The world is not two-dimensional. While the previous section introduced a number of the knobs one can play with, things only really become interesting once one goes to 3d. The setup from the previous section is easily adjusted to this and in the following, let us walk through some of the changes we have to consider when going from 2d to 3d. The full input file that contains these modifications and that was used for the simulations we will show subsequently can be found at cookbooks/convection_box_3d.prm.

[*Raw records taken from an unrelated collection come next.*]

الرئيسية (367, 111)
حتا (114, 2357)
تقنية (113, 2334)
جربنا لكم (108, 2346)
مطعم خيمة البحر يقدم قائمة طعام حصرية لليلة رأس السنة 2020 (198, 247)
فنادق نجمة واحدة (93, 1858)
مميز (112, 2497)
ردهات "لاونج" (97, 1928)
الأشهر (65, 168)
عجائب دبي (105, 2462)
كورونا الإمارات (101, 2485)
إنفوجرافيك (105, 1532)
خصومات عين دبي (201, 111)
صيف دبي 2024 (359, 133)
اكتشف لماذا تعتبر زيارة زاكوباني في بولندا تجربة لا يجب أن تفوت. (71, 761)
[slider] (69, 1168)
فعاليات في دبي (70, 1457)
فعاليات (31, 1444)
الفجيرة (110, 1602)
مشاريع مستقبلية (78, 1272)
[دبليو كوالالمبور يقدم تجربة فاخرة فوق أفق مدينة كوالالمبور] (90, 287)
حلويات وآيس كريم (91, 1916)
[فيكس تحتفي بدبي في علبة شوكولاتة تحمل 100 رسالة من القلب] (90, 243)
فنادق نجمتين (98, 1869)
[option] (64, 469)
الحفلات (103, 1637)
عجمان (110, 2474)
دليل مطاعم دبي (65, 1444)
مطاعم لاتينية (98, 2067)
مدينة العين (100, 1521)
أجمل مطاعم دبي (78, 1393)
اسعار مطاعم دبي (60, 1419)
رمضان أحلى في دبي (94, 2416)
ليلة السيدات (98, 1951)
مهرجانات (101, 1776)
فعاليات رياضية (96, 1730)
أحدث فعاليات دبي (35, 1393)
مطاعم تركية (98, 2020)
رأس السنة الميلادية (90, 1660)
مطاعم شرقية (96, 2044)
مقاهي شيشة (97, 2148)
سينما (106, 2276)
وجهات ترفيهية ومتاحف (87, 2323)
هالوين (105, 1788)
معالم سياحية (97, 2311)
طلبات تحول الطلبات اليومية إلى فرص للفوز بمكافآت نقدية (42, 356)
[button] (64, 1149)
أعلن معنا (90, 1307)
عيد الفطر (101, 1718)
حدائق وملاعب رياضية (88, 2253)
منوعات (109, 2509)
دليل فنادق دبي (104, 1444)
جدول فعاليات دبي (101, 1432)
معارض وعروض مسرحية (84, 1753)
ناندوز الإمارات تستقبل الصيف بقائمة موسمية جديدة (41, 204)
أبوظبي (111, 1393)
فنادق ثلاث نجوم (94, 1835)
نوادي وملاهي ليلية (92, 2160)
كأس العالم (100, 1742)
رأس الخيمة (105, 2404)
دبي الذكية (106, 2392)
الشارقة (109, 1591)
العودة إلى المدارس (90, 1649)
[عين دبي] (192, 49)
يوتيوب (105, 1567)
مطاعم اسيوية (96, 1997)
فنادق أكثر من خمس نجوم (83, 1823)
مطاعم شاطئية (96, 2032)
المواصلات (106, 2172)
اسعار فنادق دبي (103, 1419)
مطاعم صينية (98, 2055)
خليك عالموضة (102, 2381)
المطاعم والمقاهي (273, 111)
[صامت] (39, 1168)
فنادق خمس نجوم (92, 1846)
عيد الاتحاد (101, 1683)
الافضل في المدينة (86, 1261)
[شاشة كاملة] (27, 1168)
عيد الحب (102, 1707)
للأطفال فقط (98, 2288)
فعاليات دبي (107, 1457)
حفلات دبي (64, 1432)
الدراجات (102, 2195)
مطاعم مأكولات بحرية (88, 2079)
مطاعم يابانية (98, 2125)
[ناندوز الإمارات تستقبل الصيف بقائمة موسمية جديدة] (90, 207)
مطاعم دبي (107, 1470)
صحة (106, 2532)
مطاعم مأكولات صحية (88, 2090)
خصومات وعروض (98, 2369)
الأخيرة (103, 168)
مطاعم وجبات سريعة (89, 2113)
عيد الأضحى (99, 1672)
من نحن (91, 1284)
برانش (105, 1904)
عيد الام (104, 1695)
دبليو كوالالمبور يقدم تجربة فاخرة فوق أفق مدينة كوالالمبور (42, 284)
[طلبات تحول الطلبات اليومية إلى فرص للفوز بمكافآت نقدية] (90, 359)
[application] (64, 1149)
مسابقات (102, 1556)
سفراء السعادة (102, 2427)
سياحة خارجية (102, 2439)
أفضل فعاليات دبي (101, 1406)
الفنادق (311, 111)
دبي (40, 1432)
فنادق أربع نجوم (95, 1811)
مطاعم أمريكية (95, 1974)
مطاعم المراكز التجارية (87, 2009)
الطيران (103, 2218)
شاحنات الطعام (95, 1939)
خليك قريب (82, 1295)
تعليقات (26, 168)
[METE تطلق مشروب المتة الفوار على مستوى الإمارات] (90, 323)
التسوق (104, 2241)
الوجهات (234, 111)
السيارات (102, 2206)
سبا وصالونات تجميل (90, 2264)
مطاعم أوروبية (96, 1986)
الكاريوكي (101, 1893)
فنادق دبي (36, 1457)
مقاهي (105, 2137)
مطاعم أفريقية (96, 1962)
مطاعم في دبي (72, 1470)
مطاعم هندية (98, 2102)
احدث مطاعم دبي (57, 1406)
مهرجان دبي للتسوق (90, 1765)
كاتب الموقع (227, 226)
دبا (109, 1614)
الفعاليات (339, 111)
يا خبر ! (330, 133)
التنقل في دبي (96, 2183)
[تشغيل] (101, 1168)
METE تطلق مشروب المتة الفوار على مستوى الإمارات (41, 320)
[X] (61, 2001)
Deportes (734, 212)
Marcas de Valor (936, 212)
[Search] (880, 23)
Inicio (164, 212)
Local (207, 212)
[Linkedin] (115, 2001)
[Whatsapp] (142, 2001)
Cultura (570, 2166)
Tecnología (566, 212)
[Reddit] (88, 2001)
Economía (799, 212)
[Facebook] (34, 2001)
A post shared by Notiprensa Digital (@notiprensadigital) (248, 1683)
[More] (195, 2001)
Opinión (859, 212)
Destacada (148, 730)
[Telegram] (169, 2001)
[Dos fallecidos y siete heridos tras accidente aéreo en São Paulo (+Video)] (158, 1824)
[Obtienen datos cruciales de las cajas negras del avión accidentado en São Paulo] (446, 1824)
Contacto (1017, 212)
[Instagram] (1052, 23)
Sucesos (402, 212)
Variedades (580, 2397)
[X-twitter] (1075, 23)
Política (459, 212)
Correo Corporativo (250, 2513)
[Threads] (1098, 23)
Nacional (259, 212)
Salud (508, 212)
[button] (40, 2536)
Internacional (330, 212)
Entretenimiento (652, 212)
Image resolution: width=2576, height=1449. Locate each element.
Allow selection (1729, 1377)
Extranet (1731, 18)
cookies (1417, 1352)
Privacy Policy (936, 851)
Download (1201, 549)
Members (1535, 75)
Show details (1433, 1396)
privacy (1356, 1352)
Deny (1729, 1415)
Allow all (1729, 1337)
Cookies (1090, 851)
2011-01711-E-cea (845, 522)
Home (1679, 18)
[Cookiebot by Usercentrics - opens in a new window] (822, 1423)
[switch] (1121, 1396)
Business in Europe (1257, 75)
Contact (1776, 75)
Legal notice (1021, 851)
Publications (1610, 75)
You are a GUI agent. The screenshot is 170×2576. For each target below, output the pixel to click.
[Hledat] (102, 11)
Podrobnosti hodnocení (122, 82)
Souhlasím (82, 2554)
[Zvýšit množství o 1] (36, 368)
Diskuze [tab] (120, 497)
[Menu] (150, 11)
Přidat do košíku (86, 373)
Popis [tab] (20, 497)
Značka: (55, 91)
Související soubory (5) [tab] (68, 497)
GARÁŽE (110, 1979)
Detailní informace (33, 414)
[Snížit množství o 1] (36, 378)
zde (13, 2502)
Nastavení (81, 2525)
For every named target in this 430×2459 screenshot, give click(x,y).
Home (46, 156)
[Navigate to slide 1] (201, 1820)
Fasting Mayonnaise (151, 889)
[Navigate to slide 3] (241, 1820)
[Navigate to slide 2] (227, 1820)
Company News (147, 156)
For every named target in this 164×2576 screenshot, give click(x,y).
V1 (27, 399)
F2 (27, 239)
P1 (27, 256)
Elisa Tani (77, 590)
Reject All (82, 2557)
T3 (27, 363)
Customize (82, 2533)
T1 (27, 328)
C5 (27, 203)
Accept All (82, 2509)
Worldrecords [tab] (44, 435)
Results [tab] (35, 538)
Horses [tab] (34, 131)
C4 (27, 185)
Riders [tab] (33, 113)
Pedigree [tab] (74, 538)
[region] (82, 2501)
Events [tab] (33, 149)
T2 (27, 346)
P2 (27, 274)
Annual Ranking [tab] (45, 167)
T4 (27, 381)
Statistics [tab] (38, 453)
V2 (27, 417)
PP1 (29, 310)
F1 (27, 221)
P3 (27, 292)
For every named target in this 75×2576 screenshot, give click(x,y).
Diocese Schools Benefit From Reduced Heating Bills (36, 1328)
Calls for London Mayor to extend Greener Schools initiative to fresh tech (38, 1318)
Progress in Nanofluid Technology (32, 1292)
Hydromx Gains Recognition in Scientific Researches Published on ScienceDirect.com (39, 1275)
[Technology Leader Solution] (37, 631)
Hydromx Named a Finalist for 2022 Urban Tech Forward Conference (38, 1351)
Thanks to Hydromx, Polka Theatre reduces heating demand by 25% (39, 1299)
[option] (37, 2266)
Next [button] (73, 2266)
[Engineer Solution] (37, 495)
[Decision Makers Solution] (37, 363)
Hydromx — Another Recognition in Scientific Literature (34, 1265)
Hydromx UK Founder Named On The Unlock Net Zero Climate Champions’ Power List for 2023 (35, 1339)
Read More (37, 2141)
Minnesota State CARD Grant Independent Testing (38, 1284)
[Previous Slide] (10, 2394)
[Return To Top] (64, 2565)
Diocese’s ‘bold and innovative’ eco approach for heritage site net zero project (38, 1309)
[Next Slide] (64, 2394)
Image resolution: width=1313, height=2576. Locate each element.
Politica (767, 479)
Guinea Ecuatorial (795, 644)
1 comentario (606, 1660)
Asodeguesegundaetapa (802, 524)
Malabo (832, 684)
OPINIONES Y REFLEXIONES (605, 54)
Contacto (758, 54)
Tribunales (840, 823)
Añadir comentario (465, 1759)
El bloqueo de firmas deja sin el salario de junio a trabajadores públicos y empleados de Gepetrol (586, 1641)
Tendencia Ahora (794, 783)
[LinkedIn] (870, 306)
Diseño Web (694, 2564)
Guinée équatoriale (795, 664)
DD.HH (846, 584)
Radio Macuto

The first set of changes has to do with the geometry: it is three-dimensional, and we will have to address the fact that a box in 3d has 6 sides, not the 4 we had previously. The documentation of the “box” geometry (see Section Geometry model) states that these sides are numbered as follows: “in 3d, boundary indicators 0 through 5 indicate left, right, front, back, bottom and top boundaries.” Recalling that we want tangential flow all around and want to fix the temperature to known values at the bottom and top, the following will make sense:

set Dimension                              = 3

subsection Geometry model
  set Model name = box

  subsection Box
    set X extent = 1
    set Y extent = 1
    set Z extent = 1
  end
end

subsection Boundary temperature model
  set Fixed temperature boundary indicators   = bottom, top
  set List of model names = box

  subsection Box
    set Bottom temperature = 1
    set Top temperature    = 0
  end
end

subsection Boundary velocity model
  set Tangential velocity boundary indicators = left, right, front, back, bottom, top
end

The next step is to describe the initial conditions. As before, we will use an unstably layered medium but the perturbation now needs to be both in \(x\)- and \(y\)-direction

subsection Initial temperature model
  set Model name = function

  subsection Function
    set Variable names      = x,y,z
    set Function constants  = p=0.01, L=1, pi=3.1415926536, k=1
    set Function expression = (1.0-z) - p*cos(k*pi*x/L)*sin(pi*z)*y^3
  end
end

The third issue we need to address is that we can likely not afford a mesh as fine as in 2d. We choose a mesh that is refined 3 times globally at the beginning, then 3 times adaptively, and is then adapted every 15 time steps. We also allow one additional mesh refinement in the first time step following \(t=0.003\) once the initial instability has given way to a more stable pattern:

subsection Mesh refinement
  set Initial global refinement                = 3
  set Initial adaptive refinement              = 3
  set Time steps between mesh refinement       = 15
  set Additional refinement times              = 0.003
end

Finally, as we have seen in the previous section, a computation with \(Ra=10^4\) does not lead to a simulation that is exactly exciting. Let us choose \(Ra=10^6\) instead (the mesh chosen above with up to 7 refinement levels after some time is fine enough to resolve this). We can achieve this in the same way as in the previous section by choosing \(\alpha=10^{-10}\) and setting

subsection Gravity model
  set Model name = vertical

  subsection Vertical
    set Magnitude = 1e16   # = Ra / Thermal expansion coefficient
  end
end

This has some interesting implications. First, a higher Rayleigh number makes time scales correspondingly smaller; where we generated graphical output only once every 0.01 time units before, we now need to choose the corresponding increment smaller by a factor of 100:

subsection Postprocess
  set List of postprocessors = velocity statistics, temperature statistics, \
                       heat flux statistics, visualization

  subsection Visualization
    set Time between graphical output = 0.0001
  end
end

Secondly, a simulation like this – in 3d, with a significant number of cells, and for a significant number of time steps – will likely take a good amount of time. The computations for which we show results below was run using 64 processors by running it using the command mpirun -n 64 ./aspect convection_box_3d.prm. If the machine should crash during such a run, a significant amount of compute time would be lost if we had to run everything from the start. However, we can avoid this by periodically checkpointing the state of the computation:

subsection Checkpointing
  set Steps between checkpoint = 50
end

If the computation does crash (or if a computation runs out of the time limit imposed by a scheduling system), then it can be restarted from such checkpointing files (see the parameter Resume computation in Section Global parameters).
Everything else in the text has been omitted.